* [PROBLEM TO WORK ON]: Everything in the records below from the line containing "Where should I" through the line containing "Given: Select tree item 11.11010" is to be reproduced exactly, those two lines included; no picture is to be copied.

* [DATA FOR PROCESSING]:

==========

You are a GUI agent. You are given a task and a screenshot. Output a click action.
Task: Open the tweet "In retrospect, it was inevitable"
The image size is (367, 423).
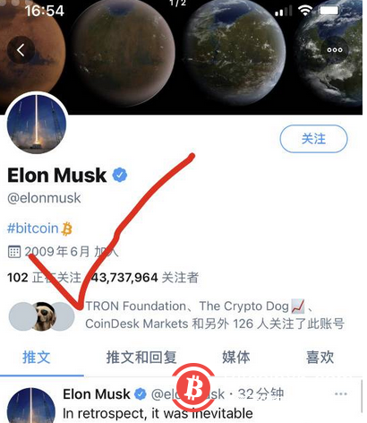point(158,414)
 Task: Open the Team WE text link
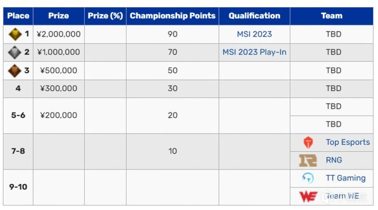[342, 196]
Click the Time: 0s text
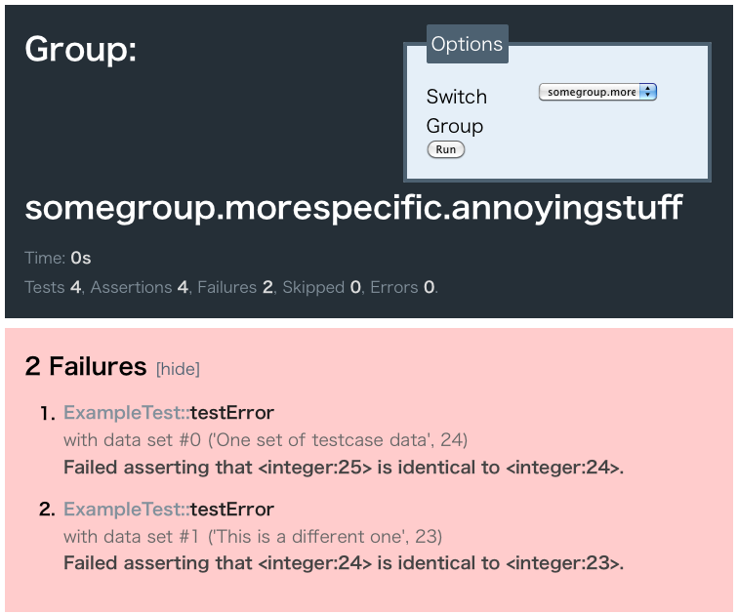This screenshot has width=738, height=614. (58, 258)
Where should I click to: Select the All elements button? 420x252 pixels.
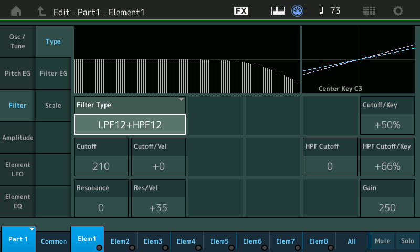352,242
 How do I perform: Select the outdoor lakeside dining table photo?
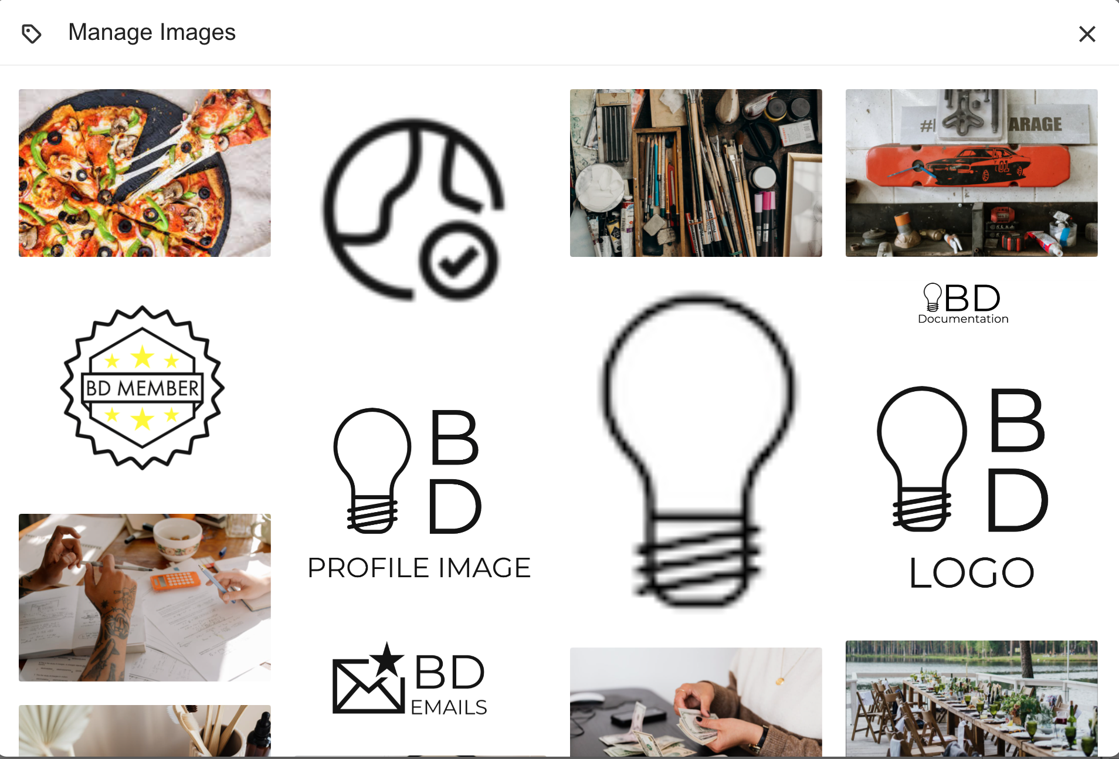tap(972, 699)
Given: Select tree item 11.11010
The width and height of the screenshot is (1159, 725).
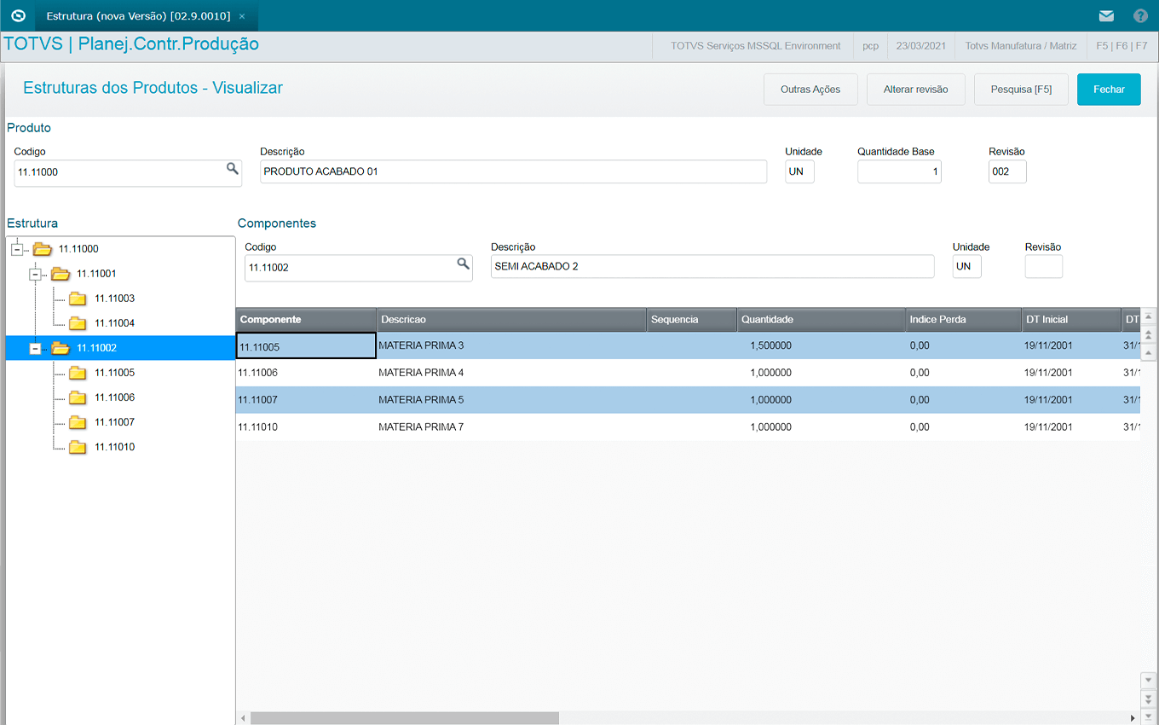Looking at the screenshot, I should [114, 447].
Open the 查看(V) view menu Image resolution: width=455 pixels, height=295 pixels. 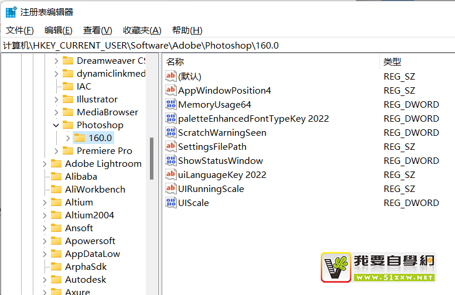(97, 30)
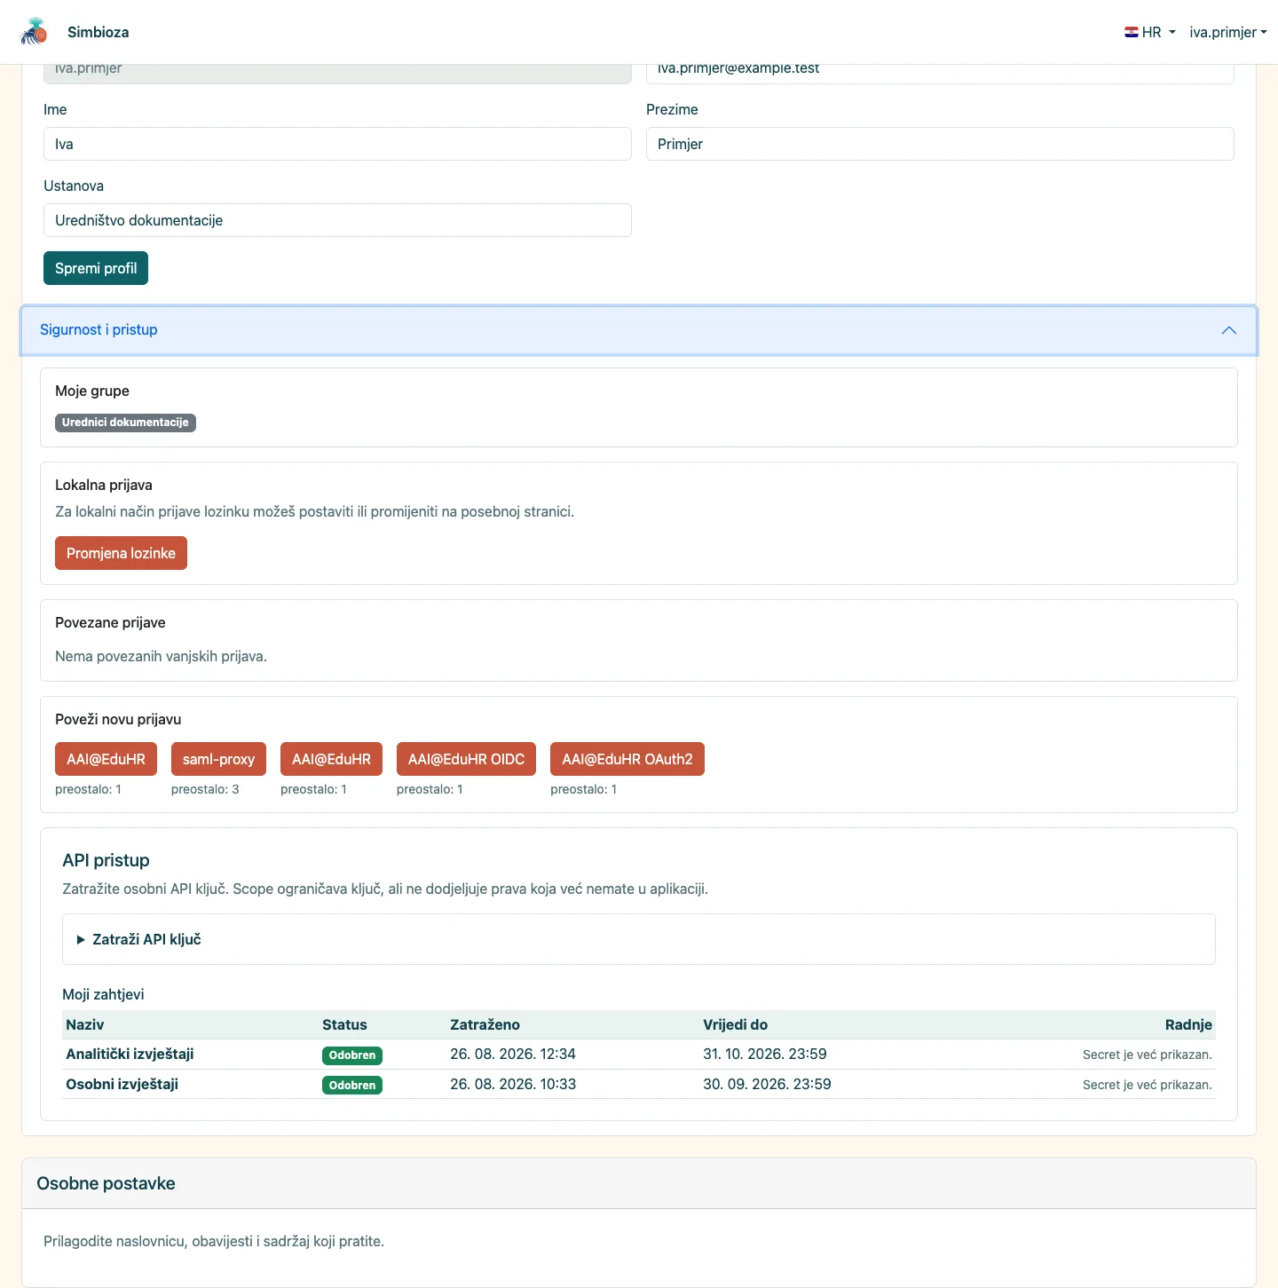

==========

* [TASK RESPONSE]:
Where should I click to: Select the All elements button? 420x252 pixels.
352,242
 How do I perform: Select the outdoor lakeside dining table photo?
tap(972, 699)
Given: Select tree item 11.11010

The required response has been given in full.